Collected data
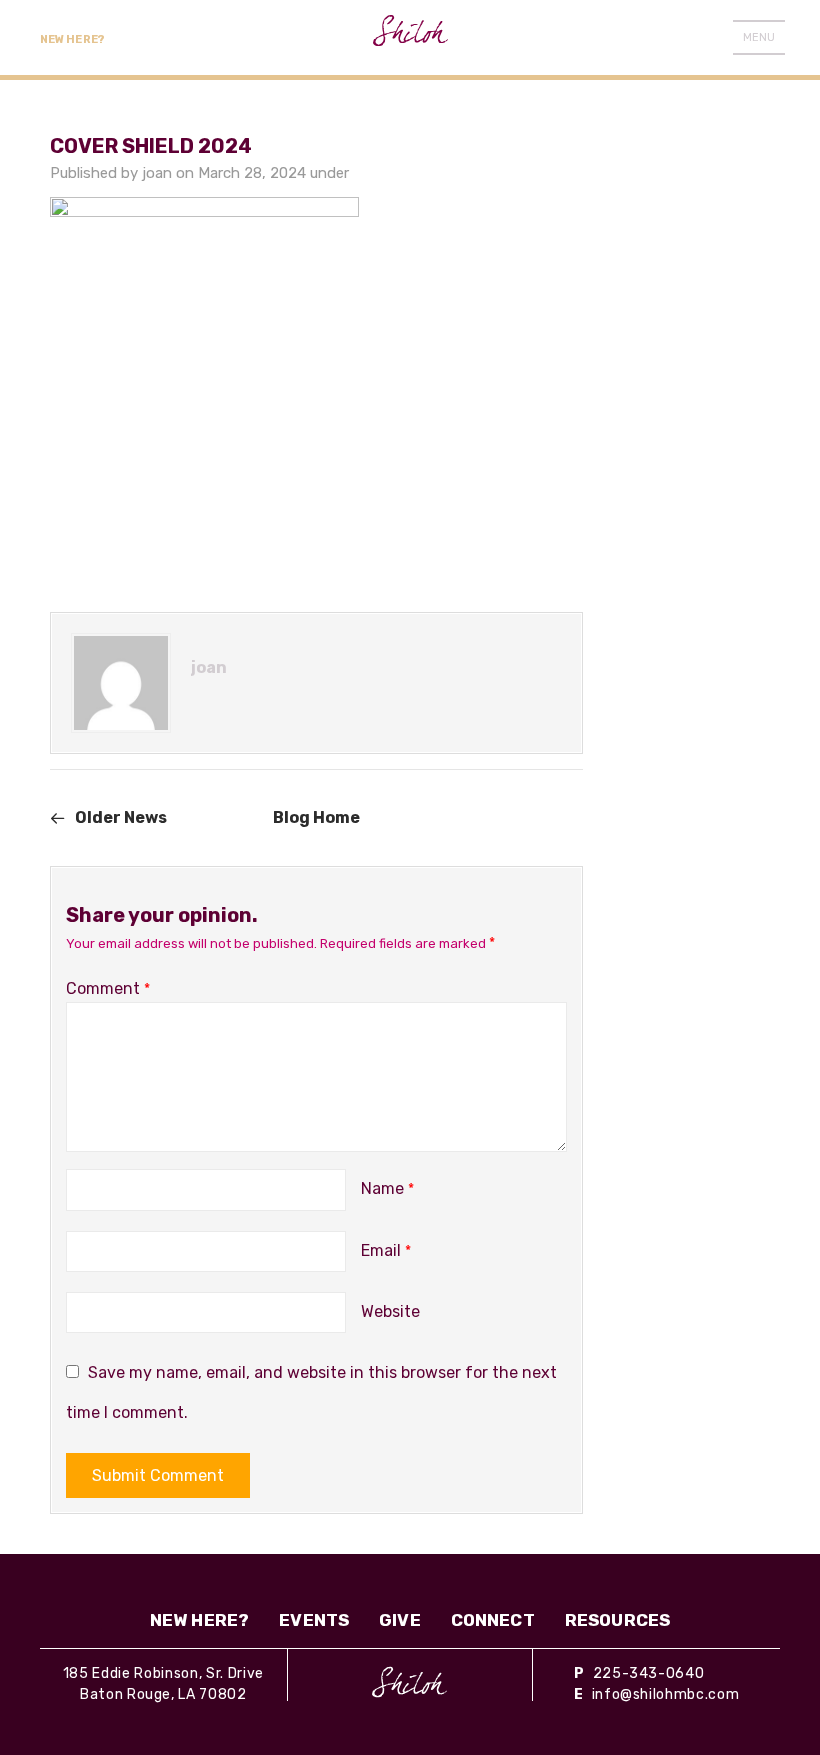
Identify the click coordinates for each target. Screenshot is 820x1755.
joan (157, 173)
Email (386, 1250)
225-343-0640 (649, 1673)
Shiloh (410, 37)
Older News (121, 817)
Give (400, 1620)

TASK INSTRUCTIONS
Please print the records above once more, word for word, omitting all pictures.

RESPONSE TO THE TASK
Identify the click coordinates for each target. Screenshot is 820x1755.
joan (157, 173)
Email (386, 1250)
225-343-0640 (649, 1673)
Shiloh (410, 37)
Older News (121, 817)
Give (400, 1620)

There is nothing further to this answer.